Screams, akin to the screams of the damned, had echoed all around her as the Angels of the Realm hadmercilessly cut down the Fallen.
Beads of sweat pearled on her skin—her long, dark hair pressed hard behind her as if being forced by harsh wind.
The throbbing of her heart. Unsteady, wild, and rhythm-less to the dance of fear. Fear unseen, for only darkness and nothingness, had surrounded her. Fear felt by the rush of wind. The flutter of wings. And the blast of heavenly trumpets. Yet . . . its venomous bite washed through her like a wild river rushing toward the crescendo of its fall.
She felt its brutality in all the fibers of her body and mind—its callous mercilessness. The burning of her skin like hell’s fire, for the air was cold and blistering.
A sudden dust of sand blinded her more, forcing her to cover her eyes.

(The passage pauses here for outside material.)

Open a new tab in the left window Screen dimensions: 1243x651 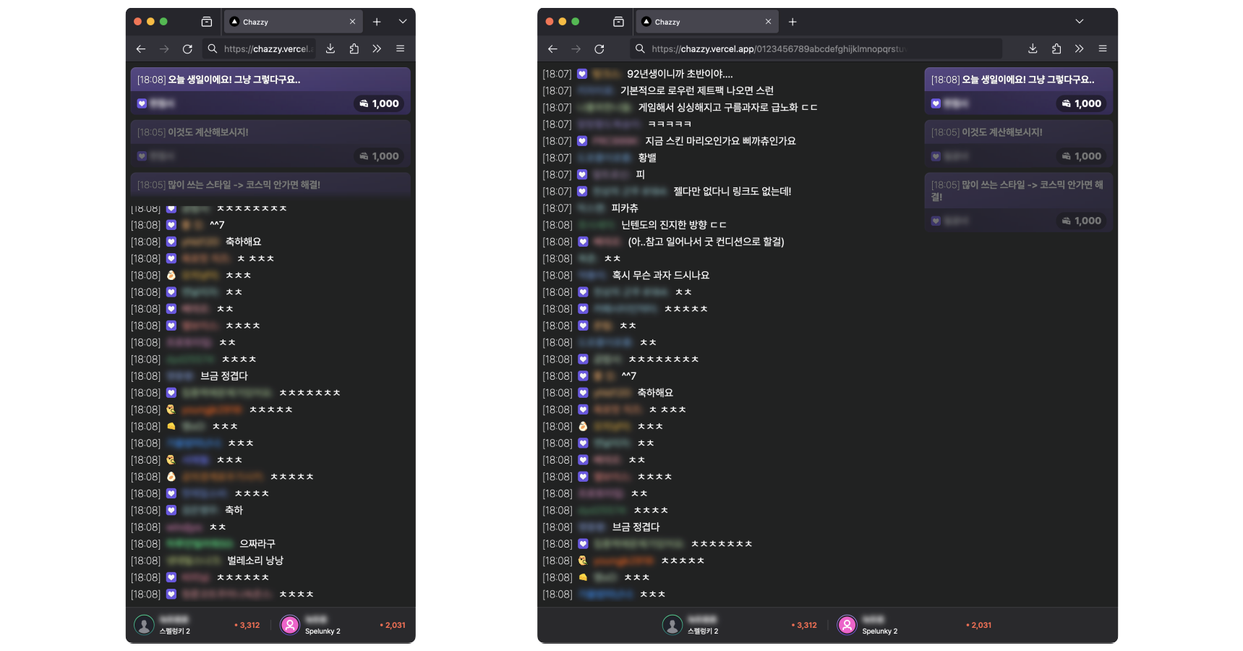click(377, 22)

Still, each grain of sand pelted against her skin. Sandblast against the impure. The refuse. The putrefied.
“Forgive me, Father. Please, I beg of you. Spare my life!” she pleaded, again and again, tears burning like acid as they rolled down her cheeks. Even the smell of her own blood and the taste of it on her tongue burned through her like sulfur.
The weight of her feet, heavy like lead, raw like steel, was something of an enigma to her; she’d never really needed to rely on them so desperately before. The land ahead, foreign and unforgiving, had been filled with outcroppings that seemed to have appeared suddenly out of the ground—a far departure from her ethereal world in the Realm of Angels.

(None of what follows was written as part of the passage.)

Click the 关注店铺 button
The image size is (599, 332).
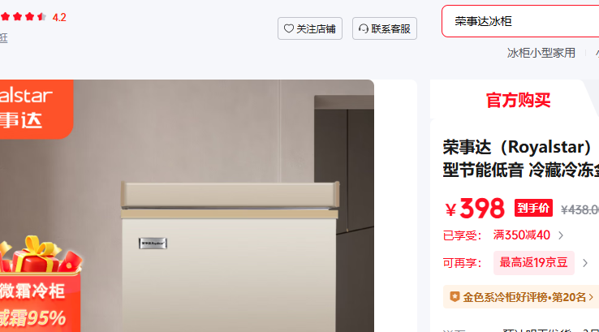coord(310,28)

She stumbled over a small boulder, and rebounded, trying to recover her footing. Unaware that the Angels had already hacked her wings from her body, she tried to spread her wings—a desperate attempt to take flight but felt only raw and bloodied stumps on her back. She placed a hand on the side of her neck to quell the stab of pain—her hand warmed with her own blood. She cried out to the heavens, “Father, why have you forsaken me?”
Aware of her loss, defeated, and resigned to death, Maxine accepted that she’d been a phantom of what she had once been and what would never be again. Now, all pride and honor, lost for eternity, for she’d been sterilized from the purity and valor of the Realm of Angels.
She’d felt a void at the edge of the rock that she’d stumbled on. It revealed her only refuge—a cave, dark and endless. There she found solace. There three of her kin had survived.
It was done.
Silence filled the air, bereft of all life. Yet the stench of death lingered on.
Maxine snapped her eyes open, wild and roaming, as she lay motionless, afraid to move, afraid to make her presence known. Her body trembled, wet with cold sweat, for the fear had not ceased. The smell of death, strong. She’d peered into the darkness still surrounding her, breath…still. Waiting to be discovered. Waiting for her life to end, her hands to the sides of her neck, feeling wildly for the wound she’d believed would end her life. She sat up abruptly, listening to the silence, exhaling slowly, eyes and mind adjusting. The small, square room. The pink walls. The white chair fixed in a corner. The multi-colored stripe curtains hanging from the window. It was only then she’d realized she’d been safe in her room all along, and her nightmare had been just that: a nightmare.